TransCanada has begun working in Oklahoma on the southern segment of its proposed Keystone XL pipeline.
“It's kind of like a slow-moving train,” project spokesman Jim Prescott said. “Once it gets going, it takes a while to get up to speed with all the crews that have to fall in, one behind the other.”
Prescott said crews are working along the pipeline route from south of Cushing to the Texas border. They are relocating utilities and clearing right of way before the pipe is buried.
“We're still a few weeks away from ditch work,” he said.
The 485-mile pipeline will transport up to 700,000 barrels of crude oil a day from the storage hub at Cushing to refineries in the Houston area.

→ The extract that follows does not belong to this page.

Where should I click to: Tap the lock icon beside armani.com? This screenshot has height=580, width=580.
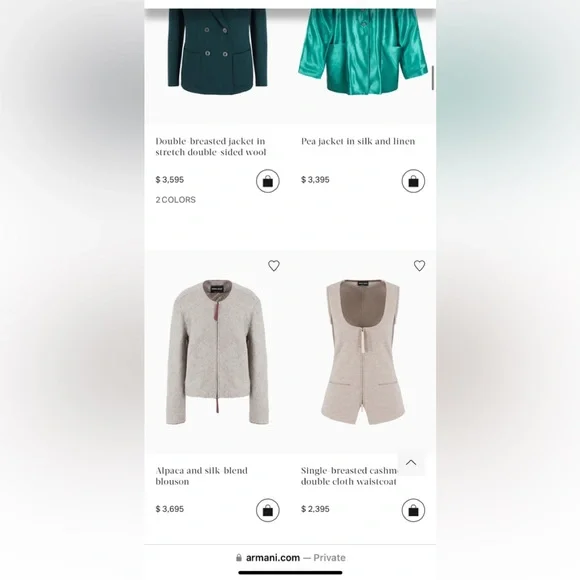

TransCanada announced plans to proceed with the Gulf Coast Project earlier this year after the Obama administration denied the company a permit for the transcontinental Keystone XL pipeline.
The company has reapplied for the necessary permit to build a pipeline across the U.S.-Canada border on its way from Alberta to Cushing.
Construction of the southern segment is expected to be completed by mid-2013, Prescott said, so the pipeline can go into service by the end of next year.
Crews began working this summer after TransCanada secured the necessary permits from the U.S. Army Corps of Engineers, but the company needed to secure an additional permit from the U.S. Fish and Wildlife Service before proceeding in Oklahoma because of the presence of the endangered American burying beetle.